(THE PROBLEM) Write out each entry, exactly the way it appears.

Collected data

++++

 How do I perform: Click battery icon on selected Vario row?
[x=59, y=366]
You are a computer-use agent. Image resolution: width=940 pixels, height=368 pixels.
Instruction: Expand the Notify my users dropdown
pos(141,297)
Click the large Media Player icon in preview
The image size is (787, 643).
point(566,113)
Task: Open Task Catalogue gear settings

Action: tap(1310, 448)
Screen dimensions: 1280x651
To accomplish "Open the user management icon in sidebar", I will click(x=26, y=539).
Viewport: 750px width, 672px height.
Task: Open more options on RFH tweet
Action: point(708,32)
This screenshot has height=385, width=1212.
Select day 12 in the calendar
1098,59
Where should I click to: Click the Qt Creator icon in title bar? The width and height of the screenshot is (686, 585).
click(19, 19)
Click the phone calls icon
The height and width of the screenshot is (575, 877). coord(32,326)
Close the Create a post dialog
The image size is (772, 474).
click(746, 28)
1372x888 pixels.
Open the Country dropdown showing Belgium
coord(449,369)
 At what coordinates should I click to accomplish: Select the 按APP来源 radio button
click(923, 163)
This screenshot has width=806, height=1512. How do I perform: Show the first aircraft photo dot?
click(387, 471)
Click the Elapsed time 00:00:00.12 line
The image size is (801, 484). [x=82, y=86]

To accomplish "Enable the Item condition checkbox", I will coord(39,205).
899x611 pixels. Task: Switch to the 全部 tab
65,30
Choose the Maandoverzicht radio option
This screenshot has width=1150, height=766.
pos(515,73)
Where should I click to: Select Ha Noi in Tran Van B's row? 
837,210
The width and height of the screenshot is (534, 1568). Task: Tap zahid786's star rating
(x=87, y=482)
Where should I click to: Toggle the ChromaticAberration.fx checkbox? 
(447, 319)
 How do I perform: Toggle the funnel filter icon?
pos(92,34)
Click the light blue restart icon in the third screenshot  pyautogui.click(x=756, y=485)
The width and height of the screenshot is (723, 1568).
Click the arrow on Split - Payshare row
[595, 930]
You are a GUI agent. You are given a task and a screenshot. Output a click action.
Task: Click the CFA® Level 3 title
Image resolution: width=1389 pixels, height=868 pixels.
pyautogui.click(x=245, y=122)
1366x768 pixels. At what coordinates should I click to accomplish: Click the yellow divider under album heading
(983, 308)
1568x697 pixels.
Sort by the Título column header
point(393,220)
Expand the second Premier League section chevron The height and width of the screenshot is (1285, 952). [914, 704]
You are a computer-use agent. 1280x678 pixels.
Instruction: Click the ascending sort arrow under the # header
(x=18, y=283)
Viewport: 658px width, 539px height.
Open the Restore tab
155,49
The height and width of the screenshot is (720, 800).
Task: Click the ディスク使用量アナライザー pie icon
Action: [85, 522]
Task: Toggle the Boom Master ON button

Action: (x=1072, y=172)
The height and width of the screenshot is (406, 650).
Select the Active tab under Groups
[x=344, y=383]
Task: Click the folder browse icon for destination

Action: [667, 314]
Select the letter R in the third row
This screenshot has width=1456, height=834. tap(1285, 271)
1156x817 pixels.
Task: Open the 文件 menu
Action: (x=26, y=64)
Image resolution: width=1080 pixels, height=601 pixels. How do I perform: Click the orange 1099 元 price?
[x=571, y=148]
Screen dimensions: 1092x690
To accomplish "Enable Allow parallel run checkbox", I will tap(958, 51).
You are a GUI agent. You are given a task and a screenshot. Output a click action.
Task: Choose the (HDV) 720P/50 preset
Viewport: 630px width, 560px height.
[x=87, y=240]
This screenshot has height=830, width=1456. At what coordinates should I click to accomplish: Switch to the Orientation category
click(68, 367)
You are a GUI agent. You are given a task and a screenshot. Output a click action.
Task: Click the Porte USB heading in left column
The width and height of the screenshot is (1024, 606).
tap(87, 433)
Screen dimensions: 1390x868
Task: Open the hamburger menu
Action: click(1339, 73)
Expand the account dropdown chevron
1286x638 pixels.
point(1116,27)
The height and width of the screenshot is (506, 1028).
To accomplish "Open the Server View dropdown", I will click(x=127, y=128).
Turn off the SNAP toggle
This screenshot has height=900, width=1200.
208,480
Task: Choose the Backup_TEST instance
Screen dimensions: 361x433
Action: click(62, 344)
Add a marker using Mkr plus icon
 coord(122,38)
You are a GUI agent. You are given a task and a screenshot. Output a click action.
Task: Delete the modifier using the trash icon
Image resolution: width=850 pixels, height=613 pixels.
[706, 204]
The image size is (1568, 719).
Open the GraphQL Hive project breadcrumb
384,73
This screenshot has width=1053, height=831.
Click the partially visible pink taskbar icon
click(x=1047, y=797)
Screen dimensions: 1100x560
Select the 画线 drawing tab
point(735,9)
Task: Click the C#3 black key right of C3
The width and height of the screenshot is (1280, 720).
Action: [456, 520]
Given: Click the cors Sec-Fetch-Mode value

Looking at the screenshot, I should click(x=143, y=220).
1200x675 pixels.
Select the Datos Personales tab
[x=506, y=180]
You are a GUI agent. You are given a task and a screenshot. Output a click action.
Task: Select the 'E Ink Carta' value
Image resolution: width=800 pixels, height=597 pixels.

++++

(RESULT OF THIS EXERCISE)
 How do I perform: Click battery icon on selected Vario row?
[x=59, y=366]
You are a computer-use agent. Image resolution: width=940 pixels, height=368 pixels.
Instruction: Expand the Notify my users dropdown
pos(141,297)
Click the large Media Player icon in preview
The image size is (787, 643).
point(566,113)
Task: Open Task Catalogue gear settings

Action: tap(1310, 448)
Screen dimensions: 1280x651
To accomplish "Open the user management icon in sidebar", I will click(x=26, y=539).
Viewport: 750px width, 672px height.
Task: Open more options on RFH tweet
Action: point(708,32)
This screenshot has height=385, width=1212.
Select day 12 in the calendar
1098,59
Where should I click to: Click the Qt Creator icon in title bar? The width and height of the screenshot is (686, 585).
click(19, 19)
Click the phone calls icon
The height and width of the screenshot is (575, 877). coord(32,326)
Close the Create a post dialog
The image size is (772, 474).
click(746, 28)
1372x888 pixels.
Open the Country dropdown showing Belgium
coord(449,369)
 At what coordinates should I click to accomplish: Select the 按APP来源 radio button
click(923, 163)
This screenshot has width=806, height=1512. How do I perform: Show the first aircraft photo dot?
click(387, 471)
Click the Elapsed time 00:00:00.12 line
The image size is (801, 484). [x=82, y=86]

To accomplish "Enable the Item condition checkbox", I will coord(39,205).
899x611 pixels. Task: Switch to the 全部 tab
65,30
Choose the Maandoverzicht radio option
This screenshot has width=1150, height=766.
pos(515,73)
Where should I click to: Select Ha Noi in Tran Van B's row? 
837,210
The width and height of the screenshot is (534, 1568). Task: Tap zahid786's star rating
(x=87, y=482)
Where should I click to: Toggle the ChromaticAberration.fx checkbox? 
(447, 319)
 How do I perform: Toggle the funnel filter icon?
pos(92,34)
Click the light blue restart icon in the third screenshot  pyautogui.click(x=756, y=485)
The width and height of the screenshot is (723, 1568).
Click the arrow on Split - Payshare row
[595, 930]
You are a GUI agent. You are given a task and a screenshot. Output a click action.
Task: Click the CFA® Level 3 title
Image resolution: width=1389 pixels, height=868 pixels.
pyautogui.click(x=245, y=122)
1366x768 pixels. At what coordinates should I click to accomplish: Click the yellow divider under album heading
(983, 308)
1568x697 pixels.
Sort by the Título column header
point(393,220)
Expand the second Premier League section chevron The height and width of the screenshot is (1285, 952). [914, 704]
You are a computer-use agent. 1280x678 pixels.
Instruction: Click the ascending sort arrow under the # header
(x=18, y=283)
Viewport: 658px width, 539px height.
Open the Restore tab
155,49
The height and width of the screenshot is (720, 800).
Task: Click the ディスク使用量アナライザー pie icon
Action: [85, 522]
Task: Toggle the Boom Master ON button

Action: (x=1072, y=172)
The height and width of the screenshot is (406, 650).
Select the Active tab under Groups
[x=344, y=383]
Task: Click the folder browse icon for destination

Action: [667, 314]
Select the letter R in the third row
This screenshot has width=1456, height=834. tap(1285, 271)
1156x817 pixels.
Task: Open the 文件 menu
Action: (x=26, y=64)
Image resolution: width=1080 pixels, height=601 pixels. How do I perform: Click the orange 1099 元 price?
[x=571, y=148]
Screen dimensions: 1092x690
To accomplish "Enable Allow parallel run checkbox", I will tap(958, 51).
You are a GUI agent. You are given a task and a screenshot. Output a click action.
Task: Choose the (HDV) 720P/50 preset
Viewport: 630px width, 560px height.
[x=87, y=240]
This screenshot has height=830, width=1456. At what coordinates should I click to accomplish: Switch to the Orientation category
click(68, 367)
You are a GUI agent. You are given a task and a screenshot. Output a click action.
Task: Click the Porte USB heading in left column
The width and height of the screenshot is (1024, 606).
tap(87, 433)
Screen dimensions: 1390x868
Task: Open the hamburger menu
Action: click(1339, 73)
Expand the account dropdown chevron
1286x638 pixels.
point(1116,27)
The height and width of the screenshot is (506, 1028).
To accomplish "Open the Server View dropdown", I will click(x=127, y=128).
Turn off the SNAP toggle
This screenshot has height=900, width=1200.
208,480
Task: Choose the Backup_TEST instance
Screen dimensions: 361x433
Action: click(62, 344)
Add a marker using Mkr plus icon
 coord(122,38)
You are a GUI agent. You are given a task and a screenshot. Output a click action.
Task: Delete the modifier using the trash icon
Image resolution: width=850 pixels, height=613 pixels.
[706, 204]
The image size is (1568, 719).
Open the GraphQL Hive project breadcrumb
384,73
This screenshot has width=1053, height=831.
Click the partially visible pink taskbar icon
click(x=1047, y=797)
Screen dimensions: 1100x560
Select the 画线 drawing tab
point(735,9)
Task: Click the C#3 black key right of C3
The width and height of the screenshot is (1280, 720).
Action: [456, 520]
Given: Click the cors Sec-Fetch-Mode value

Looking at the screenshot, I should click(x=143, y=220).
1200x675 pixels.
Select the Datos Personales tab
[x=506, y=180]
You are a GUI agent. You are given a task and a screenshot. Output a click action.
Task: Select the 'E Ink Carta' value
Image resolution: width=800 pixels, height=597 pixels.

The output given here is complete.